The problem of divine heteronomy belongs to a later chapter. At this point, what has become clear is that the analysis of substitution in De satisfactione incorporates contemporary debates in international law. As in its opening chapters on the rector and relaxation of punishment, this juridic context profoundly affects traditional theological language by locating the structures of redemption in a discursive field composed of decimations, the obligations of hostages and sureties, treason laws, and related social facts. It thus represents penal substitution not as a unique and mysterious divine act but as a rather common ancient practice—but not necessarily a morally defensible practice. Most theologians and jurists considered it unjust. The arguments that Grotius takes from Gentili thus provide a rather fragile and contested peg on which to hang one's theology.

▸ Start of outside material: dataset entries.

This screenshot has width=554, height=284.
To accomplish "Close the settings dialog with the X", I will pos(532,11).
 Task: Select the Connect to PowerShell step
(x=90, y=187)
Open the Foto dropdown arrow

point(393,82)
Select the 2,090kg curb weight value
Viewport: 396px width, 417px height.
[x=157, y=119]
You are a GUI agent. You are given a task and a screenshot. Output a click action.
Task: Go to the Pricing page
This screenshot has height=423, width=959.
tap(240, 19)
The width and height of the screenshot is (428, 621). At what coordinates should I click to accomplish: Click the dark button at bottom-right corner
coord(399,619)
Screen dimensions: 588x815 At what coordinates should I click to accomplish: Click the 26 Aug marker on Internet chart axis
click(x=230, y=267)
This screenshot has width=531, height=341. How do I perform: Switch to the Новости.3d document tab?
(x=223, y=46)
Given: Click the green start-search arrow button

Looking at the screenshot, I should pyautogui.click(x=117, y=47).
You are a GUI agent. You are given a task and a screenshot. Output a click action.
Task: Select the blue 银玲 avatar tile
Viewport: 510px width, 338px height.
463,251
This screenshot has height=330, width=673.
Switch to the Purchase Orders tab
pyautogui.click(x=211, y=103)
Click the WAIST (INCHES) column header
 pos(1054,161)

Moreover, the fact that penal substitution was not generally practiced or permitted in the Renaissance alters the logical function of Roman law in
De satisfactione . Inasmuch as Roman law allows substitution under certain conditions, it ceases to function as a universally valid theoretical structure. Instead, Grotius seems to imply that both ancient history and Roman law serve less as normative paradigms than as evidence for an archaic code: the Atonement becomes historically intelligible insofar as one grasps that the New Testament presupposes a cultural milieu where penal substitution was in fact normal legal practice. Ancient customs and codes thus explicate theology because they supply documentary evidence for the moral logic of premodern societies and not because they state universally valid principles. Grotius's argument, that is, hinges on the duplex sensus of law.
In the chapters on substitution one thus finds for the first time the listing of alien customs that reappears in the final discussion of blood sacrifice:
I am particularly astonished by the fact that Socinus says that the laws and customs of all peoples and ages proves that the corporal punishments owing to one person cannot be paid by another. For, according to Marcellinus, the ancient Persians held that if one person committed a crime his whole kin were to be put to death. The Macedonians condemned the blood-relatives of traitors, as Curtius relates. Dionysius of Halicarnassus and Cicero report that in the Greek cities it was customary to kill the children of tyrants together with the tyrants themselves. These practices, indeed, ought not be approved, but they nevertheless demonstrate that [Socinus's claim] concerning the consensus of all peoples is not everywhere true.... Plutarch writes that the Thessalians once killed 250 hostages. According to Livy, the Romans, although not in any immediate danger, slew three hundred Volscians and hurled the Tarentines from the Tarpeian rock. (314)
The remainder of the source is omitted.